K.G. : Depuis mes débuts, j’ai chanté Mozart. Un des premiers airs que j’ai étudié dans mes cours de chant était le “Deh vieni non tardar” [des Noces de Figaro]. Pour cette Clémence de Titus, j’ai répondu à l’invitation de Michel Franck, qui voulait monter l’oeuvre, et me voyait en Vitellia. Je lui dois ma gratitude, car de nos jours beaucoup de producteurs ne veulent pas prendre de risques… 

MB : Vous voulez dire qu’on vous avait un peu “étiquetée” chanteuse baroque ?

K.G. : On aime bien classer les artistes dans une catégorie. C’est vrai que j’ai eu de multiples occasions d’interpréter des rôles baroques, notamment parce que ce mouvement musical s’est beaucoup développé en Europe. On ne décide pas de tout dans une carrière, elle se fait aussi au gré des circonstances. Mais dans un registre totalement différent j’avais produit il y a quelques années un disque de mélodies françaises du XXème siècle.

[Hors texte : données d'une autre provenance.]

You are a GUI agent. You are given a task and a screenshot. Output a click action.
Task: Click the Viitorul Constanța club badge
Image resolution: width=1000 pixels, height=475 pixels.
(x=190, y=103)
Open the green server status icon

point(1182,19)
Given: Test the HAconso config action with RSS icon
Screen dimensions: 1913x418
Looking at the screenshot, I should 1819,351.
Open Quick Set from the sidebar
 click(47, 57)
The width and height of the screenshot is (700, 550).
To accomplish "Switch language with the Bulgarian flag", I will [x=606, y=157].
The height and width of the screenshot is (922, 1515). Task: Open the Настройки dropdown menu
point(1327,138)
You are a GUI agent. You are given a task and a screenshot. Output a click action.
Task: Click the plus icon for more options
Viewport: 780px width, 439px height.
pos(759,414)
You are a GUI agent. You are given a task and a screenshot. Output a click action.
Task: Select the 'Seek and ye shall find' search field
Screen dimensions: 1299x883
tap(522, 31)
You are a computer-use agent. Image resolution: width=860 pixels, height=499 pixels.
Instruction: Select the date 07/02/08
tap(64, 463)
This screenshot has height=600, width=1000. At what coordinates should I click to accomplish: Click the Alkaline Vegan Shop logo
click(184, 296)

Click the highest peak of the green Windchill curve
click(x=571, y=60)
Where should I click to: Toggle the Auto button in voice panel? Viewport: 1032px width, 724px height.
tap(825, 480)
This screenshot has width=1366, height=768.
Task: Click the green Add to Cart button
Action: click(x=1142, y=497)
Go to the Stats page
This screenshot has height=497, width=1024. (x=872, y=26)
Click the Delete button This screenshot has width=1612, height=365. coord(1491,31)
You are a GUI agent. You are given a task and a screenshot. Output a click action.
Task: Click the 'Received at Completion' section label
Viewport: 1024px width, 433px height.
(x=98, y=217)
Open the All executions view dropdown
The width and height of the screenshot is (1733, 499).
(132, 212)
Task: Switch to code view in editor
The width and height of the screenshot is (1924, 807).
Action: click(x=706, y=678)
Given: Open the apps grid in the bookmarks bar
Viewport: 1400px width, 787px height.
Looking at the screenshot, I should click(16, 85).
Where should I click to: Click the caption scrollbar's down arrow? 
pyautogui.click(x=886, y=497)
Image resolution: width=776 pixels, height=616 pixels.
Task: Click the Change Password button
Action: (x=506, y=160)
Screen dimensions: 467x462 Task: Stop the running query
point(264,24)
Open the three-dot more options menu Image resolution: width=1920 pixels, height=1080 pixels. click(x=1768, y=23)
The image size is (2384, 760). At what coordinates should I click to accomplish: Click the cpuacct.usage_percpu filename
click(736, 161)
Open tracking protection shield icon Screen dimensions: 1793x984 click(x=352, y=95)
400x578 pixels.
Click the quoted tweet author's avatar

MB : C’est vrai que l’on pense en priorité à votre goût haendélien, notamment avec Alan Curtis, ou tout récemment avec Julien Chauvin pour le lancement de son nouvel ensemble…

K.G. : Je pense que je répondais alors à ce que recherchait Alan comme héroïne haendélienne. Il m’a énormément fait confiance, et cela a développé beaucoup de choses en moi. Cela a été une belle période de mon évolution. Alan a accompli un travail musicologique considérable avant de ressusciter certaines œuvres, comme Tolomeo. Cela m’a beaucoup appris.

MB : A propos de résurrection l’enregistrement du Niobe, regina di Tebe, de Steffani, sera disponible dans les prochaines semaines. Vous y chantez le rôle-titre, avec pour partenaire Philippe Jaroussky dans le rôle d’Anfione.

K.G. : J’avais déjà chanté sous la direction de Stephen Stubbs et Paul O’Dette [du Boston Early Music Festival Orchestra] dans l’Ariadnae de Conradi. Quand ils ont voulu produire Niobe, ils ont pensé à moi, mais malheureusement un imbroglio dans les dates ne m’a pas permis de participer aux représentations de Boston. Cette Niobe est une orgueilleuse de la pire espèce, il fallait qu’elle fasse contraste avec son époux, un musicien rêveur. Du coup nous formons un couple assez étonnant, tout à fait décalé…

MB : Mais n’est-ce pas paradoxal de vous confier un rôle de femme orgueilleuse ? 

K.G. : Quand je chante un rôle, je plonge allègrement dans son atmosphère. J’espère que le public le perçoit : quand je chante je donne tout !

MB : Et quels sont vos projets ? Vos prochains spectacles en France ?

K.G. : En France, je chanterai notamment des airs de Duthilleux à Bordeaux en mai, et Dardanus à Bordeaux et à Versailles. Ce sera ma première incursion sur scène dans un opéra de Rameau.

MB : Nos lecteurs auront certainement pris note : à bientôt dans Rameau, Karina et merci encore de nous avoir accordé cet entretien.